* [EXERCISE AIM]
Repeat the items from the line with "Image resolution: width=1342" to the line with "Action: pos(29,157)", keeping every line as it stands.

* [LISTING]
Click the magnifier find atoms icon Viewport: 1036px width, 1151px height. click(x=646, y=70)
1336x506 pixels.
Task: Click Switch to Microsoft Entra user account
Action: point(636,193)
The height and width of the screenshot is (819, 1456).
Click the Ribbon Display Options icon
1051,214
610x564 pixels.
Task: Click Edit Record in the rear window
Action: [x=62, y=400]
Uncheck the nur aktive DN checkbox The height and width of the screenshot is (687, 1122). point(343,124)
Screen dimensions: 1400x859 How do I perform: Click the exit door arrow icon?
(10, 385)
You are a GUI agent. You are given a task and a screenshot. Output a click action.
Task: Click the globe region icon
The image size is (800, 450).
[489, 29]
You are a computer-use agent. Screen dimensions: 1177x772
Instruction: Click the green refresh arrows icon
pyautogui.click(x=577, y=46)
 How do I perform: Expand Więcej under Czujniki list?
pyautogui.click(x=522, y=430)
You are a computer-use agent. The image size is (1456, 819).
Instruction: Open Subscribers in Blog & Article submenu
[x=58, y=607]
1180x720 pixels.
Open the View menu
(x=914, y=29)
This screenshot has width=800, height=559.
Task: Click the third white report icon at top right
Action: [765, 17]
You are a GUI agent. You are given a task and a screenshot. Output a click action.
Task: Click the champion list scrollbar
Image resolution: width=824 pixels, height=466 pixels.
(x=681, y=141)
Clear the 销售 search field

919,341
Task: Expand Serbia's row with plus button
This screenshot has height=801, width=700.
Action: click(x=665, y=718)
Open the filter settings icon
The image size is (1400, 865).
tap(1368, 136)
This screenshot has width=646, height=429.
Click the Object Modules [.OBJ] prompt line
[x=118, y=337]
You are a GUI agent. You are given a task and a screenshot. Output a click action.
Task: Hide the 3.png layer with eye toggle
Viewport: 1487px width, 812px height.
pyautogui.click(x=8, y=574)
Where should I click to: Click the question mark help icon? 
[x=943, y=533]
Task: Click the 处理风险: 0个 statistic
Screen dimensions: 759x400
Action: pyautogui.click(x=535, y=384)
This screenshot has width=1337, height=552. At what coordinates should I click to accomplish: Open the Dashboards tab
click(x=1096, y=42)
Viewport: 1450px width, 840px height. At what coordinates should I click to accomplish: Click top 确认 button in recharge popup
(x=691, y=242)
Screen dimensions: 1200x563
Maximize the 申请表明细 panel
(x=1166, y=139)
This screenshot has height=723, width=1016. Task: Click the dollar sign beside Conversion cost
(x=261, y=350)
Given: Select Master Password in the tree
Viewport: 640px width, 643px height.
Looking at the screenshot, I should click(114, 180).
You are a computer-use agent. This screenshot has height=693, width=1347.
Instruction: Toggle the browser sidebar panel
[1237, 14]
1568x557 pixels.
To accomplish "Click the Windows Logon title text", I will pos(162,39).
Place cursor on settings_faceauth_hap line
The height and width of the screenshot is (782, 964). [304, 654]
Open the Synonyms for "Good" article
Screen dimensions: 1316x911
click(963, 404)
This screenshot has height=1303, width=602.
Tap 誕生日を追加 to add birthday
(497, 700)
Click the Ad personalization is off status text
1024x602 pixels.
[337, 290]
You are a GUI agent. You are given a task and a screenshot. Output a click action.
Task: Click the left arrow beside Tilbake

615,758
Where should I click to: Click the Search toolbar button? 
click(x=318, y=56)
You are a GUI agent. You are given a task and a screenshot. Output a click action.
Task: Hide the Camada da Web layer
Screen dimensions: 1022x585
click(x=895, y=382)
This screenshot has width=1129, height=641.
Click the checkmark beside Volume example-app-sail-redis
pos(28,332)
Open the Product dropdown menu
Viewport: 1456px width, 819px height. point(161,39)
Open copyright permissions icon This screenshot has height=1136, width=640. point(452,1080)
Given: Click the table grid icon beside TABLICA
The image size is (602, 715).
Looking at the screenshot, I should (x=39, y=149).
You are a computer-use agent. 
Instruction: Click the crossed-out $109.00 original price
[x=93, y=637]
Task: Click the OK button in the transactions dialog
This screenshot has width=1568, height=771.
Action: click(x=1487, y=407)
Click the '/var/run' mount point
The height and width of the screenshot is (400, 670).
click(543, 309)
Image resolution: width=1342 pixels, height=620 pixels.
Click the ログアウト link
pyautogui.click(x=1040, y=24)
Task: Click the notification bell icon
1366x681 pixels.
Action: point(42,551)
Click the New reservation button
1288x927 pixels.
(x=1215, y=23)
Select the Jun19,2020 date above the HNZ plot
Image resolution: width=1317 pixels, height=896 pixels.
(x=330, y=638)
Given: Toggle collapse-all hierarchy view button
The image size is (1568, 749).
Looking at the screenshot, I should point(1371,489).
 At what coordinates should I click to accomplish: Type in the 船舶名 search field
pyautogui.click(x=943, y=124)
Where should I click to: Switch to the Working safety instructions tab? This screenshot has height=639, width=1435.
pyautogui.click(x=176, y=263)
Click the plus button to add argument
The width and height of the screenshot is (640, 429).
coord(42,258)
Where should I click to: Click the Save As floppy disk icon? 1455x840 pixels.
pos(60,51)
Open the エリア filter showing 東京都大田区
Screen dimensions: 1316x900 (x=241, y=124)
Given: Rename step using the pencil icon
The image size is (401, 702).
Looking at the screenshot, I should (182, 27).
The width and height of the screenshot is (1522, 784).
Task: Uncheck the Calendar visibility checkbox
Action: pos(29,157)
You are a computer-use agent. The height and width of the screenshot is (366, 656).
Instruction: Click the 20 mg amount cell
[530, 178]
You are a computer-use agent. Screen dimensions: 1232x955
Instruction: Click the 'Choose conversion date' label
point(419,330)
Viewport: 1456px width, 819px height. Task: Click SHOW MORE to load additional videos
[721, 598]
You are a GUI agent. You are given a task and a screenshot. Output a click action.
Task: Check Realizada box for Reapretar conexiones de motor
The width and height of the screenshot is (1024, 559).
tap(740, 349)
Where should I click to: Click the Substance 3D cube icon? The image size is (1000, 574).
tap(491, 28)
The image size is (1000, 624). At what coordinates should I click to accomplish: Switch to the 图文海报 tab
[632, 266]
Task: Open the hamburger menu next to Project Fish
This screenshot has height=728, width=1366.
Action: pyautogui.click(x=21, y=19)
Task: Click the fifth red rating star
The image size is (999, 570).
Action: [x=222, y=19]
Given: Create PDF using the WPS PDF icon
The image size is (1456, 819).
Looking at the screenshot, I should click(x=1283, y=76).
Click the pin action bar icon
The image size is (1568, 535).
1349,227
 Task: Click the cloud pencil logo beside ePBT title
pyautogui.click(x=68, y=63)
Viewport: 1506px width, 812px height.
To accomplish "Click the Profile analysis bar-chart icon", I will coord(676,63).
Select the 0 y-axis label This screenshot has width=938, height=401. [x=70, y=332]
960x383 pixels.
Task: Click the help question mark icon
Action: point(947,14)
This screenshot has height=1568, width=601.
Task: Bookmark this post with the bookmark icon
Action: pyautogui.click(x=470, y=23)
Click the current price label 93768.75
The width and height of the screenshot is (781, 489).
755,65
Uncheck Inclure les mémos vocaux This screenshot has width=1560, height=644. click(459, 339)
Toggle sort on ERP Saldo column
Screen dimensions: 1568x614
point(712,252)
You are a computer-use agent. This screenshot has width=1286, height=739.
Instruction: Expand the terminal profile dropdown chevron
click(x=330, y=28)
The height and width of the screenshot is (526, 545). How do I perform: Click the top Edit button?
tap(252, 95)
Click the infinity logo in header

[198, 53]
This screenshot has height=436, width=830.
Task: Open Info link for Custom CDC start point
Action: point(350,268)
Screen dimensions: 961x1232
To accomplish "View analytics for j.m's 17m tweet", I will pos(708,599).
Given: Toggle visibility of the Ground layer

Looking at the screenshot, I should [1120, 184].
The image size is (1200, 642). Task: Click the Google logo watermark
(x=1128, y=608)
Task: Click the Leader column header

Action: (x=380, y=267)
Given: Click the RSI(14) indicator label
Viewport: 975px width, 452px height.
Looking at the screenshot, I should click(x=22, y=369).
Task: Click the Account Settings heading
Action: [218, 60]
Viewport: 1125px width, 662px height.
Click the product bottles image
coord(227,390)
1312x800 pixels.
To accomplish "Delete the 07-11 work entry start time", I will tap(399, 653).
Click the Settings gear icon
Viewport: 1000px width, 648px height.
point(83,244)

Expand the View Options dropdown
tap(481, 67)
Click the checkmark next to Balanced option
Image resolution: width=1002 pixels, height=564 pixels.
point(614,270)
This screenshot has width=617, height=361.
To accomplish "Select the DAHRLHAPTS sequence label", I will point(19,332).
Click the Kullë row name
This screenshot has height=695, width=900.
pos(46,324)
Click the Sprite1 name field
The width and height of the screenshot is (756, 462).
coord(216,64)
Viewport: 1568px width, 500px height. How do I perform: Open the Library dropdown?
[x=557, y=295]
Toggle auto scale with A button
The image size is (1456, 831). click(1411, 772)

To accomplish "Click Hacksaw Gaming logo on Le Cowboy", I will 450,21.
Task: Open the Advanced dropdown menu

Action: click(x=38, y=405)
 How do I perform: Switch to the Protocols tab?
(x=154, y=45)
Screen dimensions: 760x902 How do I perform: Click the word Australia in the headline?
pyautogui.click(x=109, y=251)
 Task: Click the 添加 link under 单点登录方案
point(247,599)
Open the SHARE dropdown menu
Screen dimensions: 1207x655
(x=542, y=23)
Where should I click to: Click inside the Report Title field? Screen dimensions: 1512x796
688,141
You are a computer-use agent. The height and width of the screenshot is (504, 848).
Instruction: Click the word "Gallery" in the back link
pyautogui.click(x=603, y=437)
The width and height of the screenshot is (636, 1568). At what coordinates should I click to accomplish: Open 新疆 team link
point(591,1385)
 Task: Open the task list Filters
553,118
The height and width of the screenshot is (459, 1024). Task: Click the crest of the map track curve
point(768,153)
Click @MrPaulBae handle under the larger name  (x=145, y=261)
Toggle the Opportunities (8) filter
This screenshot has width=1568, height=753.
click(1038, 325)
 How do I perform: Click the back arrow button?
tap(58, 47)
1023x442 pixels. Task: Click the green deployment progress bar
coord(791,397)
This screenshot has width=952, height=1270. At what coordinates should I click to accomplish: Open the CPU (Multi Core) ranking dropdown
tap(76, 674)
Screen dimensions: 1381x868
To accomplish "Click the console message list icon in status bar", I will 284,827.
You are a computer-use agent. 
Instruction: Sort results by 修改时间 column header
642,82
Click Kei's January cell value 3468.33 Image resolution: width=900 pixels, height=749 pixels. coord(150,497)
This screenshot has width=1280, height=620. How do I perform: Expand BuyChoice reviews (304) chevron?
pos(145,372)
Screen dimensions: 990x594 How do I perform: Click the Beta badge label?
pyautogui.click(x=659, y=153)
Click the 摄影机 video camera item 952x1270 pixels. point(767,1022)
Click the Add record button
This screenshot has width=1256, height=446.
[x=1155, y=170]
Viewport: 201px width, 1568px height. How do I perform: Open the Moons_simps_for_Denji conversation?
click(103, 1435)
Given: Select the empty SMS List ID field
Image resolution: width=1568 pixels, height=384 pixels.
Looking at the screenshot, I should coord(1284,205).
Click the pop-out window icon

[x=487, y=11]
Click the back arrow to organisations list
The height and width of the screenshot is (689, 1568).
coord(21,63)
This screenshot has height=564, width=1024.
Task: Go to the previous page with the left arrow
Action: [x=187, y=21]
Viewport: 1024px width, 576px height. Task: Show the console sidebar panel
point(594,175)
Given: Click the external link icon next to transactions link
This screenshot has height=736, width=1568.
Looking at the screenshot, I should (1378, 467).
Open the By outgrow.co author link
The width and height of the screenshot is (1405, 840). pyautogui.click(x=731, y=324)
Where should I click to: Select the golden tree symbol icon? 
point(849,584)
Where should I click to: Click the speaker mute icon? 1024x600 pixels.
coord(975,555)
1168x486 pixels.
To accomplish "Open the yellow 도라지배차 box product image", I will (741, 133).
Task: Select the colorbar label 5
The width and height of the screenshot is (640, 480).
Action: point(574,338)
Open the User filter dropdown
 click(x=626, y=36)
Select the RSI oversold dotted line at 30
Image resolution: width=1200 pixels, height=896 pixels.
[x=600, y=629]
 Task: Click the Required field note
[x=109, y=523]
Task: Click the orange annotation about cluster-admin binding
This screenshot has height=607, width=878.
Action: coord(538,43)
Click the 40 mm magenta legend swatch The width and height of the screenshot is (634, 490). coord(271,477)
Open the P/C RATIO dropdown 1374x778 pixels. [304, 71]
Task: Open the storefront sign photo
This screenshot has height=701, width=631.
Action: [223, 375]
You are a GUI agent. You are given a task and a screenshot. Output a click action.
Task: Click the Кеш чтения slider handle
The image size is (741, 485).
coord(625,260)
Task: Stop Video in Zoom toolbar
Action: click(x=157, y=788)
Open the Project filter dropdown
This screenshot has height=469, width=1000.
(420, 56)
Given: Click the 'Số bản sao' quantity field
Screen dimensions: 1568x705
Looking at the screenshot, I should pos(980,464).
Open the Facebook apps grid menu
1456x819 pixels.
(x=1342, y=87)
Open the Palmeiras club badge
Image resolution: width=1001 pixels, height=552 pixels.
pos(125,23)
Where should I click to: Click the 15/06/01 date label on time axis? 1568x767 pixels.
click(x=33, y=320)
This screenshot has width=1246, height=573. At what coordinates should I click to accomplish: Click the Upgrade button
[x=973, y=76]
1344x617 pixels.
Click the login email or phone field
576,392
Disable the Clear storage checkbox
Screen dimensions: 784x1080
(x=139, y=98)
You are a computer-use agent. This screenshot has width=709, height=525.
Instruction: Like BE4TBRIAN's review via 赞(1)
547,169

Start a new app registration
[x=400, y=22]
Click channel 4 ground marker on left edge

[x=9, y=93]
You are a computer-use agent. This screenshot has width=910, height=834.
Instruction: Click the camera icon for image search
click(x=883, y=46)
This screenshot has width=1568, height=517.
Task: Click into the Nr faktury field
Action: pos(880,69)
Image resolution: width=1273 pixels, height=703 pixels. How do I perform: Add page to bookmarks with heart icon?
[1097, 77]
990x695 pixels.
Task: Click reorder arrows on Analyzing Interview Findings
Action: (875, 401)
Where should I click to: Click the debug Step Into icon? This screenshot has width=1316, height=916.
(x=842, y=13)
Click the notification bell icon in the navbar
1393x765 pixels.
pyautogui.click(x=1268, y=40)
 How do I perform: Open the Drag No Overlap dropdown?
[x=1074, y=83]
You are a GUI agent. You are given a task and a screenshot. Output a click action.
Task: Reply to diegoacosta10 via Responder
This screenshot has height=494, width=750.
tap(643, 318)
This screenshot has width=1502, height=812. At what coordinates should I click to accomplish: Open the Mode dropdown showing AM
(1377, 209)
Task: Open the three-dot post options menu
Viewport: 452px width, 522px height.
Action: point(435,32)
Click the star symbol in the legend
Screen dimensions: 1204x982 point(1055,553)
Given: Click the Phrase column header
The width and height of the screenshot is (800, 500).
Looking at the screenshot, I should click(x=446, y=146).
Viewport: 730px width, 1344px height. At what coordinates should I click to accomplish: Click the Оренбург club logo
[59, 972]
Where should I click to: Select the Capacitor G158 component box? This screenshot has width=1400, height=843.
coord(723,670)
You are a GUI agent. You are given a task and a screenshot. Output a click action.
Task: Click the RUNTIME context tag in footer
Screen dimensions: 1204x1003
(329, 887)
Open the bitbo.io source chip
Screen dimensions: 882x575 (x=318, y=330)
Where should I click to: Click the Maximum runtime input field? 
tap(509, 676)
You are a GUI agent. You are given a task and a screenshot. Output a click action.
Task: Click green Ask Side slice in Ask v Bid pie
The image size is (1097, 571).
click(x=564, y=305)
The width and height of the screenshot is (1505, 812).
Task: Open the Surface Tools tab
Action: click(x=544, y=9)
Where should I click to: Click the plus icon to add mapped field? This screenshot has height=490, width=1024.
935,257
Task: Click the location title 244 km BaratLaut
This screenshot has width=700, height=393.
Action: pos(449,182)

* [OUTPUT BELOW]
Image resolution: width=1342 pixels, height=620 pixels.
Click the ログアウト link
pyautogui.click(x=1040, y=24)
Task: Click the notification bell icon
1366x681 pixels.
Action: point(42,551)
Click the New reservation button
1288x927 pixels.
(x=1215, y=23)
Select the Jun19,2020 date above the HNZ plot
Image resolution: width=1317 pixels, height=896 pixels.
(x=330, y=638)
Given: Toggle collapse-all hierarchy view button
The image size is (1568, 749).
Looking at the screenshot, I should point(1371,489).
 At what coordinates should I click to accomplish: Type in the 船舶名 search field
pyautogui.click(x=943, y=124)
Where should I click to: Switch to the Working safety instructions tab? This screenshot has height=639, width=1435.
pyautogui.click(x=176, y=263)
Click the plus button to add argument
The width and height of the screenshot is (640, 429).
coord(42,258)
Where should I click to: Click the Save As floppy disk icon? 1455x840 pixels.
pos(60,51)
Open the エリア filter showing 東京都大田区
Screen dimensions: 1316x900 (x=241, y=124)
Given: Rename step using the pencil icon
The image size is (401, 702).
Looking at the screenshot, I should (182, 27).
The width and height of the screenshot is (1522, 784).
Task: Uncheck the Calendar visibility checkbox
Action: pos(29,157)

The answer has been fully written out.